--- begin DATA PROVIDED ---
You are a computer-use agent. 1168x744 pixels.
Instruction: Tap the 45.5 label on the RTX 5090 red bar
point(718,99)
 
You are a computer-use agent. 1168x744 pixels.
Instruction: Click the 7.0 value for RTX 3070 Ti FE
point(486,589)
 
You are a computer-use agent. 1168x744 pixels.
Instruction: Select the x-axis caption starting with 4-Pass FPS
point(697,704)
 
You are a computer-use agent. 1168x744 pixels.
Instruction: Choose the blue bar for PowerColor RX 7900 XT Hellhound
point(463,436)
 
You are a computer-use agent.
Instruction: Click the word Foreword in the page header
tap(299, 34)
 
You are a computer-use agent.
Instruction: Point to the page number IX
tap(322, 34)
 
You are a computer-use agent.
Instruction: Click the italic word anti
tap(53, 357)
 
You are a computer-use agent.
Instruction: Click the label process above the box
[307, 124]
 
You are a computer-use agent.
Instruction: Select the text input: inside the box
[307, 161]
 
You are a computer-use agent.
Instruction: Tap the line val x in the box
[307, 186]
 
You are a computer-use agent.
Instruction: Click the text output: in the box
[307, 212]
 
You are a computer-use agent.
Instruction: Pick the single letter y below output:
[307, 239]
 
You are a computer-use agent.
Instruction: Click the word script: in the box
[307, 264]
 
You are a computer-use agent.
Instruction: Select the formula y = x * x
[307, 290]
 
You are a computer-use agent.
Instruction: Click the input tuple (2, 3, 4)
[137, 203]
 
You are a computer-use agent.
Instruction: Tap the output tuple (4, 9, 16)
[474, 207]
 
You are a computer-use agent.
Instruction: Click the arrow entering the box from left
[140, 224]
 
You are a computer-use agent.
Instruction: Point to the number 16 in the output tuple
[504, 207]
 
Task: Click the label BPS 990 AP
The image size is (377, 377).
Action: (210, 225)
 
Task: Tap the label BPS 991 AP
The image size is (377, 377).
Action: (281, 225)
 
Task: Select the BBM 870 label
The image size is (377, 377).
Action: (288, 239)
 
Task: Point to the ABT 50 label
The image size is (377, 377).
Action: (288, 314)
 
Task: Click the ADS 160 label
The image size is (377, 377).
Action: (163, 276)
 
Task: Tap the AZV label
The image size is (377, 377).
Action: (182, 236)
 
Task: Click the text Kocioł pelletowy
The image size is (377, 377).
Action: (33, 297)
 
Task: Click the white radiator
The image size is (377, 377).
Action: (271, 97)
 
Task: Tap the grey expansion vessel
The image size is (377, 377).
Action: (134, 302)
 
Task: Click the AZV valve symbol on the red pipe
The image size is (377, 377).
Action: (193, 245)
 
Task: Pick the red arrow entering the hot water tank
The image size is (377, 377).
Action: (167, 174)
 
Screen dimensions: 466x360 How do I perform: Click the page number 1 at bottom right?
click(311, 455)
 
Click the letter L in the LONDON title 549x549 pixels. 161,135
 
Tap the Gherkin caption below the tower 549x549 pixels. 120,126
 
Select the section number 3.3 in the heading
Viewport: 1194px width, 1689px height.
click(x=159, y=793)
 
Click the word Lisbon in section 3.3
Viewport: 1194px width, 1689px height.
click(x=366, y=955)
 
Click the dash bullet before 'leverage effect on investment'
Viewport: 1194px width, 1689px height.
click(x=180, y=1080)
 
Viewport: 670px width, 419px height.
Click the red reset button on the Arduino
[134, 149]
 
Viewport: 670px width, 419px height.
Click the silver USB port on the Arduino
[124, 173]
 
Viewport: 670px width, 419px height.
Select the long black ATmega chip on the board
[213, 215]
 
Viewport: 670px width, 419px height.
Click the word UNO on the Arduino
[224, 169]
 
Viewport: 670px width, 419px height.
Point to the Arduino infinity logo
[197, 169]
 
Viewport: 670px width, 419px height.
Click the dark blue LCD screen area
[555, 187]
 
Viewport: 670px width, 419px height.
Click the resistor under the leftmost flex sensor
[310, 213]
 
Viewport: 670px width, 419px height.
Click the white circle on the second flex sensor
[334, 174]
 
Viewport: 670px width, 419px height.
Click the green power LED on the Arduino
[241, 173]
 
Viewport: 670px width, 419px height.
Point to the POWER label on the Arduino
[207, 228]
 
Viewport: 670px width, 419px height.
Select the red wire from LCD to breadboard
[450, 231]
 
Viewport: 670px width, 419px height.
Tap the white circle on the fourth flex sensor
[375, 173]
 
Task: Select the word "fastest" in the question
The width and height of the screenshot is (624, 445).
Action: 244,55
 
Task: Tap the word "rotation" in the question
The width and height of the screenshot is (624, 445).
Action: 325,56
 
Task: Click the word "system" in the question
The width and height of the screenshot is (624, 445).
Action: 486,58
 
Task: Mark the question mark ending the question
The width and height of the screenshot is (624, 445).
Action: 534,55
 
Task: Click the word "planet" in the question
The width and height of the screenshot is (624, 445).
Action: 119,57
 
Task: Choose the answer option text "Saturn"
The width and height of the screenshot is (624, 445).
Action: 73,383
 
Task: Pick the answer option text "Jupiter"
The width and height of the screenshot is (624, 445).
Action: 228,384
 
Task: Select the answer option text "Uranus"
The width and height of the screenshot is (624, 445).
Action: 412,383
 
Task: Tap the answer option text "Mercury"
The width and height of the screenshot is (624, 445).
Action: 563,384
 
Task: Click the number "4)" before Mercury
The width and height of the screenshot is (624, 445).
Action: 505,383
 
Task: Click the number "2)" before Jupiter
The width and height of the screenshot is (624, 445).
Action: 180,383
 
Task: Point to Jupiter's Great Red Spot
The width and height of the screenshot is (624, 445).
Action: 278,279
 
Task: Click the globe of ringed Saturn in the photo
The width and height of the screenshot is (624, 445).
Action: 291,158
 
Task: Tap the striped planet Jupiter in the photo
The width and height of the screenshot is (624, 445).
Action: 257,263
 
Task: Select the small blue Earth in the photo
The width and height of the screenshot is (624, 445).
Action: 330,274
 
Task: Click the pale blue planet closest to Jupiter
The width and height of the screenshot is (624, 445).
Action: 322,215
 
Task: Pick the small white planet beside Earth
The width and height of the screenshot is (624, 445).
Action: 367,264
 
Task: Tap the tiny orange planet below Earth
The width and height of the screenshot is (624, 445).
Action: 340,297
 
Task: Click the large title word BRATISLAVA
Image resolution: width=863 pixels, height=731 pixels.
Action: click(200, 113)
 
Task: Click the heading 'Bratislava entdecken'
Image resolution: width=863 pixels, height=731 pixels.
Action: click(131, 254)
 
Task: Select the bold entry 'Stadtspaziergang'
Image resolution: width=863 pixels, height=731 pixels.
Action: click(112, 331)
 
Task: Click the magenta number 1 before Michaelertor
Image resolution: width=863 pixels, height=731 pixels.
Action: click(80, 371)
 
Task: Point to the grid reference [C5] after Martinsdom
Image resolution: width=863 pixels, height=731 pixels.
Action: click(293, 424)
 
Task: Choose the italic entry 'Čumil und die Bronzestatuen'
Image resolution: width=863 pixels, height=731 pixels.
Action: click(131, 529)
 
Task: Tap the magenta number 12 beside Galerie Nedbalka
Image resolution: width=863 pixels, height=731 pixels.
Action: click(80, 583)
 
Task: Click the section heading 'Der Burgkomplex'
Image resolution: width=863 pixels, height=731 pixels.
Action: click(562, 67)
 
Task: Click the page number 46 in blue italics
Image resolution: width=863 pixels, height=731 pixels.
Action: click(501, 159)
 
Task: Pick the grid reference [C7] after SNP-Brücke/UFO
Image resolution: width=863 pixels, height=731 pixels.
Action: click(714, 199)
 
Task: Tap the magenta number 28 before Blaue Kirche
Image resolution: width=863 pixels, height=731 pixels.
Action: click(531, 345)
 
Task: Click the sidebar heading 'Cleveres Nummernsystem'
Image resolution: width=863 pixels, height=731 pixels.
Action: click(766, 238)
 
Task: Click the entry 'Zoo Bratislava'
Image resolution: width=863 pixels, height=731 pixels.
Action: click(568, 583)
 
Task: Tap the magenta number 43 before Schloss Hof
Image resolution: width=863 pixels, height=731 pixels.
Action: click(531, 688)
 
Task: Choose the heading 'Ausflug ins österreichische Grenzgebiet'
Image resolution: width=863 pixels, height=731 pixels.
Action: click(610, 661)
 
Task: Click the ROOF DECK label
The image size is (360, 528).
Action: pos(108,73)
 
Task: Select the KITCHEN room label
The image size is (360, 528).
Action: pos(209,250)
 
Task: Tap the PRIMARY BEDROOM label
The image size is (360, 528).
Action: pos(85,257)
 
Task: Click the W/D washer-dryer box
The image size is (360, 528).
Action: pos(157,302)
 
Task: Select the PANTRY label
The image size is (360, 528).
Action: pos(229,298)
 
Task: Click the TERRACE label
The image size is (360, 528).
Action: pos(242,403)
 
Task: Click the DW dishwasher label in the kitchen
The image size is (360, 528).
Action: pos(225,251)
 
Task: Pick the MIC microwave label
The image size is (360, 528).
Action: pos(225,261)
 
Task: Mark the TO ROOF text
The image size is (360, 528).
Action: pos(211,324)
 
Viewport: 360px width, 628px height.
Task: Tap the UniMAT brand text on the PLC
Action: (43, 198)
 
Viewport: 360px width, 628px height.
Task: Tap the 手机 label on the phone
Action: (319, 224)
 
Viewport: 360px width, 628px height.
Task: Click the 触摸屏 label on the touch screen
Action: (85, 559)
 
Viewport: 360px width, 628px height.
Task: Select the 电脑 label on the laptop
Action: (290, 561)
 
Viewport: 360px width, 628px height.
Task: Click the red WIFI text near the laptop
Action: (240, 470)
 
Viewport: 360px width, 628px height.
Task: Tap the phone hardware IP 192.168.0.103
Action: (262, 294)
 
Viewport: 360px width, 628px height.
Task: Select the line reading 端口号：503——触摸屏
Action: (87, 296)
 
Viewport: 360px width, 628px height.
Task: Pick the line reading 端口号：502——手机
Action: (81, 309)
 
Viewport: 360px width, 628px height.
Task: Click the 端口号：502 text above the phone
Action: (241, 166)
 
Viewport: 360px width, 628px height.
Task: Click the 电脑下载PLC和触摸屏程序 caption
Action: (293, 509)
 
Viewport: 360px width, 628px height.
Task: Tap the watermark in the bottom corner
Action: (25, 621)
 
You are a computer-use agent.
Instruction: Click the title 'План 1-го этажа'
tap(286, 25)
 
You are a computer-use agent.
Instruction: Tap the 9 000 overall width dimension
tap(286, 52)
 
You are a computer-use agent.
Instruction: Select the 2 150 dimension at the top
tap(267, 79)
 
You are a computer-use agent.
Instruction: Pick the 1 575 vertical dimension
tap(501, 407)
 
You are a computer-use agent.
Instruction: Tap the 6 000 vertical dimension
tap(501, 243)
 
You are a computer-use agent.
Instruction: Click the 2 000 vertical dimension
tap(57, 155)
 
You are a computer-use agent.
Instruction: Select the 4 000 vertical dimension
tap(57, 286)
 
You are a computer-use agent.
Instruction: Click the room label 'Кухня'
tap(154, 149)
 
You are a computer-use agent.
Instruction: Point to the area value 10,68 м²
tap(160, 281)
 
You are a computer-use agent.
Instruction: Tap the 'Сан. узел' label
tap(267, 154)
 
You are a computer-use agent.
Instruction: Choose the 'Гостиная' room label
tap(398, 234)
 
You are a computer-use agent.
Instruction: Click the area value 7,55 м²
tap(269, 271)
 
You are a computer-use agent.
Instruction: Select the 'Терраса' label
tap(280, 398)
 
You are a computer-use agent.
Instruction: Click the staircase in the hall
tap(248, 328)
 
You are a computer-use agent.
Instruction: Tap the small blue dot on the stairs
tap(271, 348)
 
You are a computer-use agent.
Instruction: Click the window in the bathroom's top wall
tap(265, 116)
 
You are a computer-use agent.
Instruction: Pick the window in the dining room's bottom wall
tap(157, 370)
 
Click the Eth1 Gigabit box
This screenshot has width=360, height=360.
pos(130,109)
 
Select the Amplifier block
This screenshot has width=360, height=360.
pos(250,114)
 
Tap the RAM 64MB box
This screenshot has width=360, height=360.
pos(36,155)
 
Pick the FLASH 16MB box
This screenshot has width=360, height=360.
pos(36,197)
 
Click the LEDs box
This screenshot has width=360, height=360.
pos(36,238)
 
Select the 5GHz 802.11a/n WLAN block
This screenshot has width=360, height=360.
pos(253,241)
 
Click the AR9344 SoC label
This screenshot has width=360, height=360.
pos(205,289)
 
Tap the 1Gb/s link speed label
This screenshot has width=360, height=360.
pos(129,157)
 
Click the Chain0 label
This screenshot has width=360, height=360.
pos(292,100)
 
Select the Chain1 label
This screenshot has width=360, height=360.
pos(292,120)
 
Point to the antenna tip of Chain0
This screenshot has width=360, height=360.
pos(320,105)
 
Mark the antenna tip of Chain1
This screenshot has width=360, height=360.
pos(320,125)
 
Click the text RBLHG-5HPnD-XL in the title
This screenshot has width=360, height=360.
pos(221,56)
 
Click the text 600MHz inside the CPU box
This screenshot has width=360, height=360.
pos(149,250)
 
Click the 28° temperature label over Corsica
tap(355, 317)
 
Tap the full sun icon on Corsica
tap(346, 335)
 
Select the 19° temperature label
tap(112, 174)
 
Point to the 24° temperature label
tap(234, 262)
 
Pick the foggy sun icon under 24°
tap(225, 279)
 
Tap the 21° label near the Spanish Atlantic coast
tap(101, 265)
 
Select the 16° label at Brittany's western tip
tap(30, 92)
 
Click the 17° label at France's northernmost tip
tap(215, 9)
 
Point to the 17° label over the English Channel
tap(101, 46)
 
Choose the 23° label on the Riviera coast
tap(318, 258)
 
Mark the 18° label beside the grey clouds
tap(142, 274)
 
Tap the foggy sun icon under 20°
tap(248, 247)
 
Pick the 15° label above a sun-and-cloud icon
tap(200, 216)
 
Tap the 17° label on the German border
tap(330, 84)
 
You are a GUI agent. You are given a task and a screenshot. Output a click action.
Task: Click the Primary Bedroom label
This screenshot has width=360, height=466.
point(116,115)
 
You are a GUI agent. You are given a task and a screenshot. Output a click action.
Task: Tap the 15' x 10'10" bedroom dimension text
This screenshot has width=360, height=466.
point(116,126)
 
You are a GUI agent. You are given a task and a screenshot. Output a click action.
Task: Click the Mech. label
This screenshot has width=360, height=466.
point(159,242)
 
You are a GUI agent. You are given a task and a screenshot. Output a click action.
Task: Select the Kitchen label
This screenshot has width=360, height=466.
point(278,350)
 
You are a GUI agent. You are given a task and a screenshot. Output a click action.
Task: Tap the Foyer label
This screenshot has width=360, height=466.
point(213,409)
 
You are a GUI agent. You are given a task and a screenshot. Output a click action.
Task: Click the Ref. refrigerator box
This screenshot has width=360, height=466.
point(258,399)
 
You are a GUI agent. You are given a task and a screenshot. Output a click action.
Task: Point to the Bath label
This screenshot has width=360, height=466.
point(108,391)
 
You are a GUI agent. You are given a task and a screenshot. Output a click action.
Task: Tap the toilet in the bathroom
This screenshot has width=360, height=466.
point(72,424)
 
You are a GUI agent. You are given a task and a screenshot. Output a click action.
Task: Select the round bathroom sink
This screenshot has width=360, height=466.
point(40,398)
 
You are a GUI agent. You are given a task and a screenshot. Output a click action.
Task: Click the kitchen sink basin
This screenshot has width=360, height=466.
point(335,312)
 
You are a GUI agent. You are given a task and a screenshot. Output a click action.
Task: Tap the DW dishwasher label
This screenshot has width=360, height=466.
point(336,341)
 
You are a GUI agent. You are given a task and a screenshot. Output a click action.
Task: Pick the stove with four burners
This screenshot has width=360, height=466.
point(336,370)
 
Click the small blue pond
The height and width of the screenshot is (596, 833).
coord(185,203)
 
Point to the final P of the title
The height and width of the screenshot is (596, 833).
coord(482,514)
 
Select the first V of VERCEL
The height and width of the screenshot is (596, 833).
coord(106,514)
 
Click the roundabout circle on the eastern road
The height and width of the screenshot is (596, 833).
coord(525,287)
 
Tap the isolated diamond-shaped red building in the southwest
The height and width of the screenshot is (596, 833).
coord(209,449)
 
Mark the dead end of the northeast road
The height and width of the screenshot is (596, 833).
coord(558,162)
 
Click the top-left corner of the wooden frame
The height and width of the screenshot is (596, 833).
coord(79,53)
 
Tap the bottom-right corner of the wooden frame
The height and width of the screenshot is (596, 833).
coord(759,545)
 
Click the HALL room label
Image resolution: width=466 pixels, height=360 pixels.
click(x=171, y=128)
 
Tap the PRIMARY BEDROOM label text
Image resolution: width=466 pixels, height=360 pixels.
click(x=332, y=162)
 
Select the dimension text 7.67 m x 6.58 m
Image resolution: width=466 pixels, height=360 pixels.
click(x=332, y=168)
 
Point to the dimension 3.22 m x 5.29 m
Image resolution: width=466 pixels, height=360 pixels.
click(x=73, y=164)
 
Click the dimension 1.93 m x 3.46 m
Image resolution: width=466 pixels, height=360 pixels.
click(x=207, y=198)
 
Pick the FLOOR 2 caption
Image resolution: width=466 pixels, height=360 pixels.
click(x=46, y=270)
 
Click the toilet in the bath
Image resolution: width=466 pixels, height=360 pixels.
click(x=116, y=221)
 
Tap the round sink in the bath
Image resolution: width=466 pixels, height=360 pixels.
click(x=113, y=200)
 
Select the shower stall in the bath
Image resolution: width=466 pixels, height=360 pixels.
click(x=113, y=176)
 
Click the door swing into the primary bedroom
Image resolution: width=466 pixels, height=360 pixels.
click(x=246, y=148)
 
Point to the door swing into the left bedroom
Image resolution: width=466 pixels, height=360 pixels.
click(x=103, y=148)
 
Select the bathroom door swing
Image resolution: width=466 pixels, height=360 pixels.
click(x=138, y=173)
--- end DATA PROVIDED ---
● TASK OBJECTIVE: Rename "computer-use agent" to "screen navigation agent" in the records from the first line up to and including the line with "point(486,589)", and give back only those lines with everything else left unchanged.

● EXERCISE RESPONSE:
You are a screen navigation agent. 1168x744 pixels.
Instruction: Tap the 45.5 label on the RTX 5090 red bar
point(718,99)
 
You are a screen navigation agent. 1168x744 pixels.
Instruction: Click the 7.0 value for RTX 3070 Ti FE
point(486,589)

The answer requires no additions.